To promote participant retention and encourage full participation in the study, individuals will receive a total incentive of 300.000 dong (VND) (\~12 USD) upon completion of all five data collection sessions. The incentive will be provided in cash after the final follow-up assessment. The study will be conducted from October 2025 to May 2026.
5. Statistical analysis The collected data will be analyzed using SPSS version 22.0 for Windows (IBM, Armonk, NY, USA). The general characteristics of each participant will be presented as frequency, percentage, and mean ± standard deviation (SD). Differences between the intervention and control groups at baseline will be analyzed using χ2-test, Fisher exact test, and the parametric tests (independent t-test, and one-way ANOVA) if the dependent variables meet assumptions of normality. If normality is not met, non-parametric tests (Mann-Whitney rank test, Kruskal-Wallis test) will be applied. Normality will be confirmed using skewness and kurtosis values, with acceptable ranges defines as skewness within ± 2 and kurtosis within ± 7, indicating a normal distribution (Byrne, 2010). If significant differences are found between groups at baseline, those variables will be considered as covariates in subsequent analyses. Both intention-to-treat and per-protocol analyses will be performed. Generalized Estimating Equations (GEE) analysis will be used to assess differences over time between groups and to adjust for potential covariates when necessary. In addition, a sensitivity analysis will be conducted to assess the impact of missing data, using multiple imputation with 10 sets of imputations.

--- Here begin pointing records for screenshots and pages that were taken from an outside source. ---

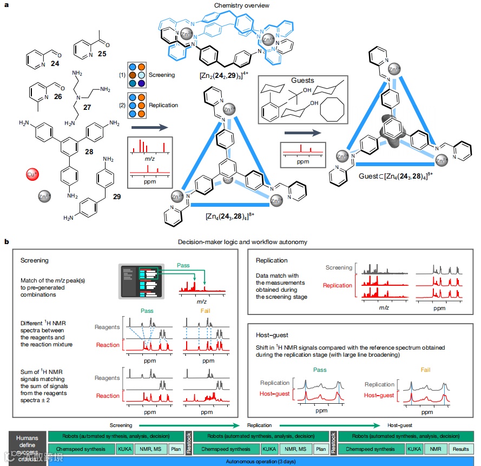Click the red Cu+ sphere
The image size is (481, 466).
pos(32,174)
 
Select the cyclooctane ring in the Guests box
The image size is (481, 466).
pos(332,113)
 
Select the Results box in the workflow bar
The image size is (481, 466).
pos(461,449)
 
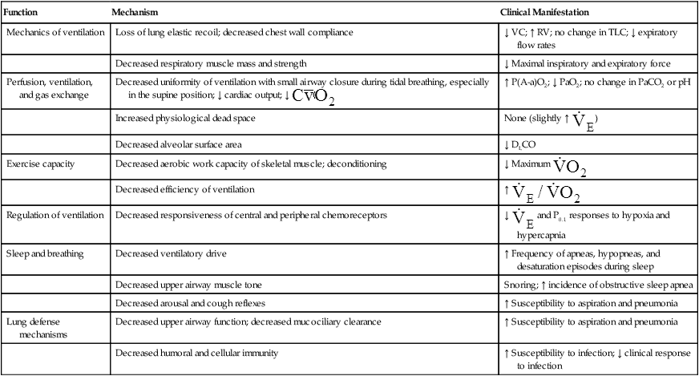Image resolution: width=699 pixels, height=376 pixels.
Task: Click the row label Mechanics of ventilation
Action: point(55,33)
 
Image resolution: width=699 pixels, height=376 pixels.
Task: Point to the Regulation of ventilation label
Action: point(55,216)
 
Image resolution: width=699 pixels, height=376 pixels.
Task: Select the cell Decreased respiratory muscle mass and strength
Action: point(209,63)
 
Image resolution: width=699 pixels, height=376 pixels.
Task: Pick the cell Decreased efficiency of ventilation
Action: point(184,189)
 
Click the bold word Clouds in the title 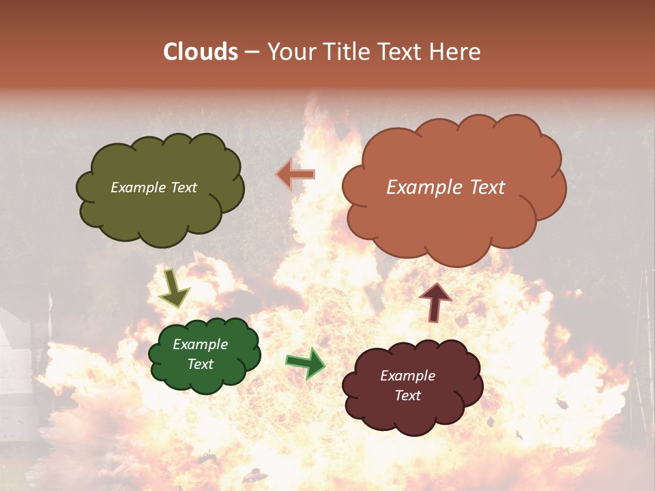[201, 52]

6. Ethical approval The study protocol will be submitted to the Institutional Review Board of Hanoi University of Public Health, Hanoi, Vietnam for approval. The study will be conducted in accordance with the "Declaration of Helsinki". Participation in the study is entirely voluntary. An information sheet outlining the study's purpose, procedures, potential risks, and benefits is provided. Written informed consent will be obtained from all participants. Participants will be free to withdraw from the study at any time without any consequences.